DOMA decision, federal taxes and state of marriage

On June 26, 2013, the U.S. Supreme Court found Section 3 of DOMA (the Defense of Marriage Act) to be unconstitutional (U.S. v. Windsor). Basically, the Court found a violation of equal protection of the 5th Amendment to treat a same-sex marriage with less respect than an opposite-sex marriage.

There are a variety of federal tax issues associated with the decision (see this AICPA document for a partial list). The IRS website still says (since the decision was handed down) that they will move swiftly to update guidance on this topic.

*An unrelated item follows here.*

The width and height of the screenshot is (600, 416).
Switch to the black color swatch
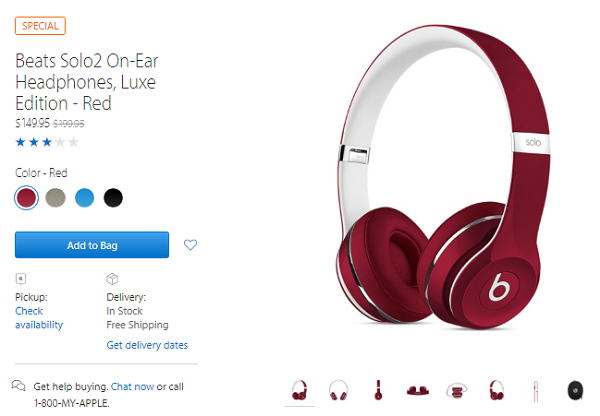tap(114, 197)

One area I'd like to see the IRS address first is to state that for federal tax purposes, marriage is defined per the state of celebration (where performed) rather than the state of domicile.  Some states do not recognize same-sex marriage. So, a couple married, say, in California would not be viewed as married by Texas. If the federal tax law treats a couple as married based on the treatment of their state of domicile, it seems that there would be a problem under the Windsor decision because then the federal government is not treating all marriages as equal. The couple married in California is still married (at least per California law and that of some other states) if they live in a state that does not recognize it. Can the federal government say they are not married based on where they live?  It seems contrary to the Windsor decision.

But, we await guidance from the IRS. Hopefully that "guidance" will be in the form of binding guidance rather than the Chief Counsel Advices and FAQs that currently exist.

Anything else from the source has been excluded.